Text for analysis
= = = = =
6. On the other hand, Mr. Sudhir Nandrajog, learned senior counsel for
the respondents 1 and 2, submitted that the trial Court has rightly rejected
the plaint relying upon the averments in the plaint alone and
accompanying documents filed by the plaintiff since those averments
clearly ousted the jurisdiction of the Civil Court to entertain the suit for
possession in respect of the suit premises to which as per the plaintiff‟s
own case in the plaint Delhi Rent Control Act was applicable, Mr.
Nandrajog also contended that the denial of relationship of landlord and
tenant between the plaintiff and defendants 1 and 2 as well as the title of
the plaintiff by these defendants before the Rent Controller‟s Court which
was earlier approached by the plaintiff for their eviction did not confer
jurisdiction on the Civil Court to entertain the suit for possession and the
Rent Controller only was competent to decide this dispute about
relationship between the parties. The submission was that since admittedly
these defendants were tenants in the suit premises at a monthly rent of
Rs.100/- they can be evicted from there only by the order of the Rent
Controller after it is determined whether the plaintiff had become their
landlord on the basis of documents relied upon by him in support of his
claim that he had purchased that property from defendant no.3 who
undisputedly was the landlord of these defendants and it did not matter
that the defendants had claimed that defendant no.3 could not legally sell
the suit premises to anyone since he himself had no title therein since it
belonged to the Cantonment Board. All these questions could be resolved
by the Rent Controller. In support of this submission Mr. Nandrajog
placed reliance on a judgment of the Supreme Court in "Om Prakash
Gupta vs. Rattan Singh and Anr.", (1964) 1 SCR 259. He also cited
another judgment of the Supreme Court in "T. Arivandandam vs. T.V.
Satyapal and Anr.", (1977) 4 SCC 467 to support the argument that the
plaintiff‟s case has been rightly rejected by the trial Court being frivolous
having been instituted in a Court having no jurisdiction and to harass the
defendants by dragging them to unnecessary litigation in different Courts.
= = = = =
(Dataset rows)
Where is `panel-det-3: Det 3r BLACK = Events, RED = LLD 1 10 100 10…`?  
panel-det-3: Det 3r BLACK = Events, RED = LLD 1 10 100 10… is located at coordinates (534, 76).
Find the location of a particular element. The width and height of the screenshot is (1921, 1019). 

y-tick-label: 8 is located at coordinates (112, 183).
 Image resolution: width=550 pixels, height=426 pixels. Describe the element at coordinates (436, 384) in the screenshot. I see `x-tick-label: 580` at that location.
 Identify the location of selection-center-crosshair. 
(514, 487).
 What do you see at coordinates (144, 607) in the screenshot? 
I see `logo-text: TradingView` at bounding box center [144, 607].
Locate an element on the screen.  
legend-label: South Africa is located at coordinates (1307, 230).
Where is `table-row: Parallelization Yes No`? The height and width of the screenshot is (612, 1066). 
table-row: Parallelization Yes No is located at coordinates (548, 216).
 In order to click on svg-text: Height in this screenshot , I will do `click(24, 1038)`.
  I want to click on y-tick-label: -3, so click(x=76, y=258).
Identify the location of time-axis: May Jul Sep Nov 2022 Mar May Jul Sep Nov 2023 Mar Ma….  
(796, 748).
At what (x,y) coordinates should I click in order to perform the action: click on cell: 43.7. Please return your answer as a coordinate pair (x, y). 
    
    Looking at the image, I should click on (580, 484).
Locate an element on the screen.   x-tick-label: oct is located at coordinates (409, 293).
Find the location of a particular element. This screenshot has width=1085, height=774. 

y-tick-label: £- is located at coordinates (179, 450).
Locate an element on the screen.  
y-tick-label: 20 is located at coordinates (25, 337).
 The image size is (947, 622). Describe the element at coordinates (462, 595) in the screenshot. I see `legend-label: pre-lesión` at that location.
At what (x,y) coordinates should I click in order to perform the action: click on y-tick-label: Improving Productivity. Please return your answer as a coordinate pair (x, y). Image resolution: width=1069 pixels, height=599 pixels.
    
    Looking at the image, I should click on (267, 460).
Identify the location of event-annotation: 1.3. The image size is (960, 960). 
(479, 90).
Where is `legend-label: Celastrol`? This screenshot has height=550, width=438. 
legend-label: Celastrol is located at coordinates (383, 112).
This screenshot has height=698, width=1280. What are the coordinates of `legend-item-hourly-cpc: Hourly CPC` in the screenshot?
= = = = =
What the exercise asks
Could you rewrite the eviction-suit passage between "6. On the other" and "was applicable, Mr.", inclusive, with "Civil Court" changed to "District Court" throughout?

Result of this exercise
6. On the other hand, Mr. Sudhir Nandrajog, learned senior counsel for
the respondents 1 and 2, submitted that the trial Court has rightly rejected
the plaint relying upon the averments in the plaint alone and
accompanying documents filed by the plaintiff since those averments
clearly ousted the jurisdiction of the District Court to entertain the suit for
possession in respect of the suit premises to which as per the plaintiff‟s
own case in the plaint Delhi Rent Control Act was applicable, Mr.